What you need to do: Copy out the data in full, keeping each line exactly as it reads.

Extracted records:
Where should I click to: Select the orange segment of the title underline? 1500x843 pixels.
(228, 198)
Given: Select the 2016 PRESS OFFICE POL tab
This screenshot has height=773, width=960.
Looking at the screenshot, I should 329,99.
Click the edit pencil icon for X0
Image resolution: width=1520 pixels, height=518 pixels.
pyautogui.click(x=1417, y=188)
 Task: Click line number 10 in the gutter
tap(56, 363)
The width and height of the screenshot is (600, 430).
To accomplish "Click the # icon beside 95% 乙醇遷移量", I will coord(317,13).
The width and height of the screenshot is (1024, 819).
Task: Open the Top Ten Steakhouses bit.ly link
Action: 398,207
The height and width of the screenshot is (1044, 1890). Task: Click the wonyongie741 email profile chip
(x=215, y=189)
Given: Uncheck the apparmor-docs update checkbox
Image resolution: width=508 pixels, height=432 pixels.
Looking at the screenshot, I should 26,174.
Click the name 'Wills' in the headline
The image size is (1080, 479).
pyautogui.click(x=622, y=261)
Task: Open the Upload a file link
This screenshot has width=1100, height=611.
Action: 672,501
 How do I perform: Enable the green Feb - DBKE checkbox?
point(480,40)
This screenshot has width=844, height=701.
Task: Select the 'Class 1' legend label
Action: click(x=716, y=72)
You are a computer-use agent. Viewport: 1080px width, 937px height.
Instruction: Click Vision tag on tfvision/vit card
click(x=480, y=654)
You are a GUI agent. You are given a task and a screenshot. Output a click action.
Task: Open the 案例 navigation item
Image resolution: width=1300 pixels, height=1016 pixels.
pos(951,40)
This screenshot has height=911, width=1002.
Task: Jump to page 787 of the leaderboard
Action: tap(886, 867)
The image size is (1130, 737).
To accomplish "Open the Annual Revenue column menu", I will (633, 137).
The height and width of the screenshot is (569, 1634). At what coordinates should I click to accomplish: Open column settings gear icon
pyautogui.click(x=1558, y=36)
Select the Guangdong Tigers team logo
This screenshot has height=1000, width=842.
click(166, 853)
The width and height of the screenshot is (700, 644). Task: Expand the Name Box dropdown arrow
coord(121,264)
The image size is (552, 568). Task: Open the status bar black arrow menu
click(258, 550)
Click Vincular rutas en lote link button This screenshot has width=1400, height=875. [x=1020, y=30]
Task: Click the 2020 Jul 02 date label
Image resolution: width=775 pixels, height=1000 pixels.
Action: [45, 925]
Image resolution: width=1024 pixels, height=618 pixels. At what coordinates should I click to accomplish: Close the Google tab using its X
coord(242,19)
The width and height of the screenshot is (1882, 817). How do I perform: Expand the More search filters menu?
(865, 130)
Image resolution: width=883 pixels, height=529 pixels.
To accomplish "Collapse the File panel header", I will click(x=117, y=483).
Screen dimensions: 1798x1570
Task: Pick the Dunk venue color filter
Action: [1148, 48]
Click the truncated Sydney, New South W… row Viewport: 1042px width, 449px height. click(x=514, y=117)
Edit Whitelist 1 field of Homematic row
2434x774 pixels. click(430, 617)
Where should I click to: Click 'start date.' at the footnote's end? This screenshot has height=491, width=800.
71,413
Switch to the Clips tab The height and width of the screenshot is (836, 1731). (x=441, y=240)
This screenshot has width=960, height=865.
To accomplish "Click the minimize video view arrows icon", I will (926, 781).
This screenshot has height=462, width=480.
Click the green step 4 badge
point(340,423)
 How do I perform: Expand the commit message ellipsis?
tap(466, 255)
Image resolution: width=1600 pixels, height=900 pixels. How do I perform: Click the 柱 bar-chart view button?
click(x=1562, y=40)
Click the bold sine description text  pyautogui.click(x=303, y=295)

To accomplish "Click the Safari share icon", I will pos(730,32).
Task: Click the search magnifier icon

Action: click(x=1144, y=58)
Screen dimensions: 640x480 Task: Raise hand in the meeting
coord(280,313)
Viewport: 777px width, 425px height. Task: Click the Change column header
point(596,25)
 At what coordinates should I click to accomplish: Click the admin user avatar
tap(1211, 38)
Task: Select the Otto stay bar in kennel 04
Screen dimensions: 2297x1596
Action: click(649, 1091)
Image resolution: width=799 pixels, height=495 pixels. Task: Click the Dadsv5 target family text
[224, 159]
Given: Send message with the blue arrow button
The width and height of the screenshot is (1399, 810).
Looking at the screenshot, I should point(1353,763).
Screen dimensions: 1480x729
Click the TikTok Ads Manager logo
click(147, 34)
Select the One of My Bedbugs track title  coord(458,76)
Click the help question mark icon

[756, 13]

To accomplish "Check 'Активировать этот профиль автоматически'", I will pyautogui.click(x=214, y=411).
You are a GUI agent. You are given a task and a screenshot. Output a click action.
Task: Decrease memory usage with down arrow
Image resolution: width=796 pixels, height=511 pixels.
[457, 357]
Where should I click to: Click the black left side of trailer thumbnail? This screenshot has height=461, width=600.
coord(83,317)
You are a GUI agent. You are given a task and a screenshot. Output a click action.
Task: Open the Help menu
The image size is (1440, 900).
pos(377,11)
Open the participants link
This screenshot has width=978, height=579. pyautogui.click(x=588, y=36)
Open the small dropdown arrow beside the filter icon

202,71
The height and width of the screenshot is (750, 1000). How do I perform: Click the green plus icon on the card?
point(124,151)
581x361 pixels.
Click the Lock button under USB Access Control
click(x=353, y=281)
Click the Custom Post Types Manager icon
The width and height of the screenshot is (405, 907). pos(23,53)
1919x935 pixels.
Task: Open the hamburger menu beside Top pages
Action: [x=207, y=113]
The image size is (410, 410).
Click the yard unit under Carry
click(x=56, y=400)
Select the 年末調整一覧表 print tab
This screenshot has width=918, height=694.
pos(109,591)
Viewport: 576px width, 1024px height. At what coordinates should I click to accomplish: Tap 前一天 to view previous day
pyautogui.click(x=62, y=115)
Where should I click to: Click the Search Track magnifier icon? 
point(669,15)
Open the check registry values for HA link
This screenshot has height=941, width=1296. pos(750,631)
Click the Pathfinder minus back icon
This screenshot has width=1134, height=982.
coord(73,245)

Exercise output:
Where should I click to: Select the orange segment of the title underline? 1500x843 pixels.
(228, 198)
Given: Select the 2016 PRESS OFFICE POL tab
This screenshot has height=773, width=960.
Looking at the screenshot, I should 329,99.
Click the edit pencil icon for X0
Image resolution: width=1520 pixels, height=518 pixels.
pyautogui.click(x=1417, y=188)
 Task: Click line number 10 in the gutter
tap(56, 363)
The width and height of the screenshot is (600, 430).
To accomplish "Click the # icon beside 95% 乙醇遷移量", I will coord(317,13).
The width and height of the screenshot is (1024, 819).
Task: Open the Top Ten Steakhouses bit.ly link
Action: 398,207
The height and width of the screenshot is (1044, 1890). Task: Click the wonyongie741 email profile chip
(x=215, y=189)
Given: Uncheck the apparmor-docs update checkbox
Image resolution: width=508 pixels, height=432 pixels.
Looking at the screenshot, I should 26,174.
Click the name 'Wills' in the headline
The image size is (1080, 479).
pyautogui.click(x=622, y=261)
Task: Open the Upload a file link
This screenshot has width=1100, height=611.
Action: 672,501
 How do I perform: Enable the green Feb - DBKE checkbox?
point(480,40)
This screenshot has width=844, height=701.
Task: Select the 'Class 1' legend label
Action: click(x=716, y=72)
You are a computer-use agent. Viewport: 1080px width, 937px height.
Instruction: Click Vision tag on tfvision/vit card
click(x=480, y=654)
You are a GUI agent. You are given a task and a screenshot. Output a click action.
Task: Open the 案例 navigation item
Image resolution: width=1300 pixels, height=1016 pixels.
pos(951,40)
This screenshot has height=911, width=1002.
Task: Jump to page 787 of the leaderboard
Action: tap(886, 867)
The image size is (1130, 737).
To accomplish "Open the Annual Revenue column menu", I will (633, 137).
The height and width of the screenshot is (569, 1634). At what coordinates should I click to accomplish: Open column settings gear icon
pyautogui.click(x=1558, y=36)
Select the Guangdong Tigers team logo
This screenshot has height=1000, width=842.
click(166, 853)
The width and height of the screenshot is (700, 644). Task: Expand the Name Box dropdown arrow
coord(121,264)
The image size is (552, 568). Task: Open the status bar black arrow menu
click(258, 550)
Click Vincular rutas en lote link button This screenshot has width=1400, height=875. [x=1020, y=30]
Task: Click the 2020 Jul 02 date label
Image resolution: width=775 pixels, height=1000 pixels.
Action: [45, 925]
Image resolution: width=1024 pixels, height=618 pixels. At what coordinates should I click to accomplish: Close the Google tab using its X
coord(242,19)
The width and height of the screenshot is (1882, 817). How do I perform: Expand the More search filters menu?
(865, 130)
Image resolution: width=883 pixels, height=529 pixels.
To accomplish "Collapse the File panel header", I will click(x=117, y=483).
Screen dimensions: 1798x1570
Task: Pick the Dunk venue color filter
Action: [1148, 48]
Click the truncated Sydney, New South W… row Viewport: 1042px width, 449px height. click(x=514, y=117)
Edit Whitelist 1 field of Homematic row
2434x774 pixels. click(430, 617)
Where should I click to: Click 'start date.' at the footnote's end? This screenshot has height=491, width=800.
71,413
Switch to the Clips tab The height and width of the screenshot is (836, 1731). (x=441, y=240)
This screenshot has width=960, height=865.
To accomplish "Click the minimize video view arrows icon", I will (926, 781).
This screenshot has height=462, width=480.
Click the green step 4 badge
point(340,423)
 How do I perform: Expand the commit message ellipsis?
tap(466, 255)
Image resolution: width=1600 pixels, height=900 pixels. How do I perform: Click the 柱 bar-chart view button?
click(x=1562, y=40)
Click the bold sine description text  pyautogui.click(x=303, y=295)

To accomplish "Click the Safari share icon", I will pos(730,32).
Task: Click the search magnifier icon

Action: click(x=1144, y=58)
Screen dimensions: 640x480 Task: Raise hand in the meeting
coord(280,313)
Viewport: 777px width, 425px height. Task: Click the Change column header
point(596,25)
 At what coordinates should I click to accomplish: Click the admin user avatar
tap(1211, 38)
Task: Select the Otto stay bar in kennel 04
Screen dimensions: 2297x1596
Action: click(649, 1091)
Image resolution: width=799 pixels, height=495 pixels. Task: Click the Dadsv5 target family text
[224, 159]
Given: Send message with the blue arrow button
The width and height of the screenshot is (1399, 810).
Looking at the screenshot, I should point(1353,763).
Screen dimensions: 1480x729
Click the TikTok Ads Manager logo
click(147, 34)
Select the One of My Bedbugs track title  coord(458,76)
Click the help question mark icon

[756, 13]

To accomplish "Check 'Активировать этот профиль автоматически'", I will pyautogui.click(x=214, y=411).
You are a GUI agent. You are given a task and a screenshot. Output a click action.
Task: Decrease memory usage with down arrow
Image resolution: width=796 pixels, height=511 pixels.
[457, 357]
Where should I click to: Click the black left side of trailer thumbnail? This screenshot has height=461, width=600.
coord(83,317)
You are a GUI agent. You are given a task and a screenshot. Output a click action.
Task: Open the Help menu
The image size is (1440, 900).
pos(377,11)
Open the participants link
This screenshot has width=978, height=579. pyautogui.click(x=588, y=36)
Open the small dropdown arrow beside the filter icon

202,71
The height and width of the screenshot is (750, 1000). How do I perform: Click the green plus icon on the card?
point(124,151)
581x361 pixels.
Click the Lock button under USB Access Control
click(x=353, y=281)
Click the Custom Post Types Manager icon
The width and height of the screenshot is (405, 907). pos(23,53)
1919x935 pixels.
Task: Open the hamburger menu beside Top pages
Action: [x=207, y=113]
The image size is (410, 410).
Click the yard unit under Carry
click(x=56, y=400)
Select the 年末調整一覧表 print tab
This screenshot has width=918, height=694.
pos(109,591)
Viewport: 576px width, 1024px height. At what coordinates should I click to accomplish: Tap 前一天 to view previous day
pyautogui.click(x=62, y=115)
Where should I click to: Click the Search Track magnifier icon? 
point(669,15)
Open the check registry values for HA link
This screenshot has height=941, width=1296. pos(750,631)
Click the Pathfinder minus back icon
This screenshot has width=1134, height=982.
coord(73,245)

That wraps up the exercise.